Last edited by bizonek on Thu Dec 06, 2012 12:21 pm; edited 1 time in total

----------

## bizonek

I was right, the plugin ericsson-mbm.so cannot connect to device as /dev/ttyACM*. After ModemManager start, use only generic.so, cinterion.so and iridium.so to connect with /dev/ttyACM*.
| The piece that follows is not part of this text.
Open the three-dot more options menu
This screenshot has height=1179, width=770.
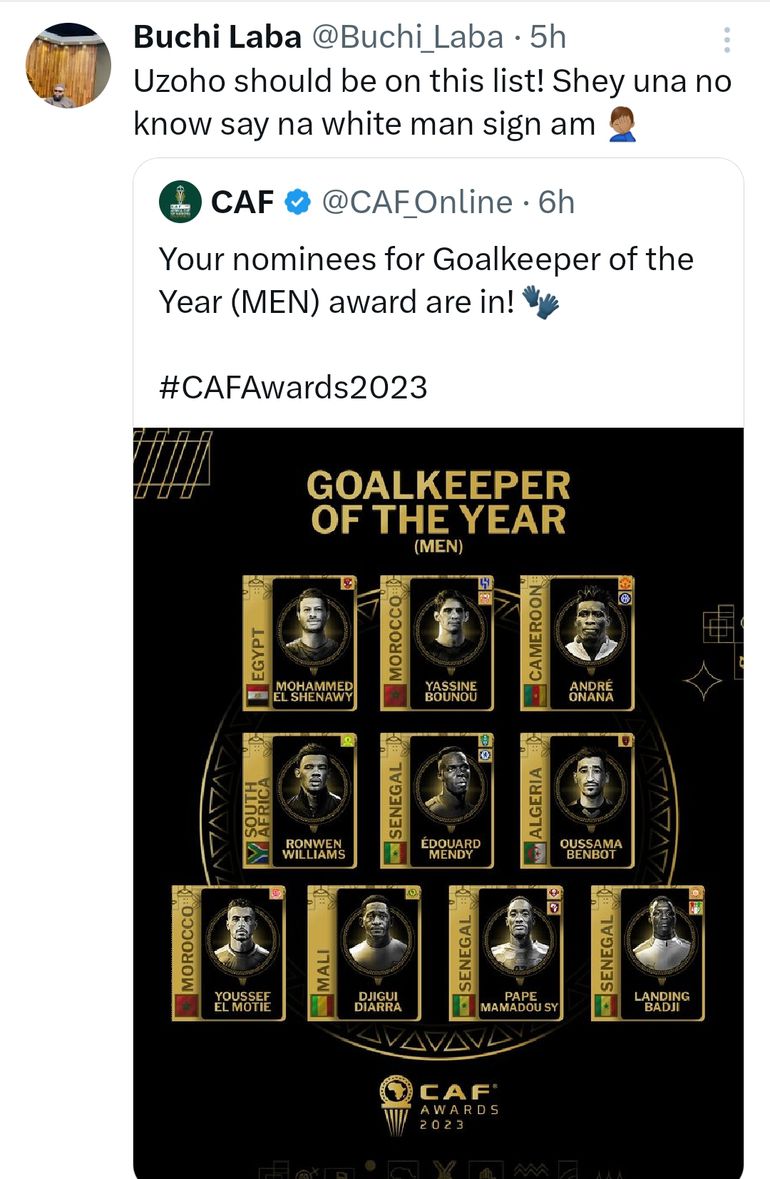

This is not a solution, only workaround

```
--- src/mm-generic-gsm.c   2012-08-29 16:58:11.000000000 +0200

+++ src/mm-generic-gsm.c   2012-12-02 16:01:27.386972270 +0100

@@ -6908,7 +6908,7 @@

         g_value_set_string (value, "");

         break;

     case MM_GENERIC_GSM_PROP_INIT_CMD:

-        g_value_set_string (value, "Z E0 V1");

+        g_value_set_string (value, "");

         break;

     case MM_GENERIC_GSM_PROP_INIT_CMD_OPTIONAL:

         g_value_set_string (value, "X4 &C1");

```

After emerge with this patch, NetworkManager connect to device and get IP.

Problem is with a PIN, but wvdial solve this issue by:

```
wvdial on

wvdial pin
```

----------

## bizonek

Back to the subject.

Today after update, I have shutdown NetworkManager and kill modemmanager. Put debug mode on ModemManager and use modem cdc-ether in kernel module, use Ericsson MBM plugin. 

Using nm-tool show "cdc-ether" (befor update he show "cdc-acm"). So the problem is with module ??

After restart he start using "cdc-acm" and 3G card is not working again. 

How tell ModemManager to use "cdc-ether" module not "cdc-acm" (if I remove module cdc-acm kernel cannot find device).

----------

## bizonek

Solve, update to kernel 3.6 solve problem

----------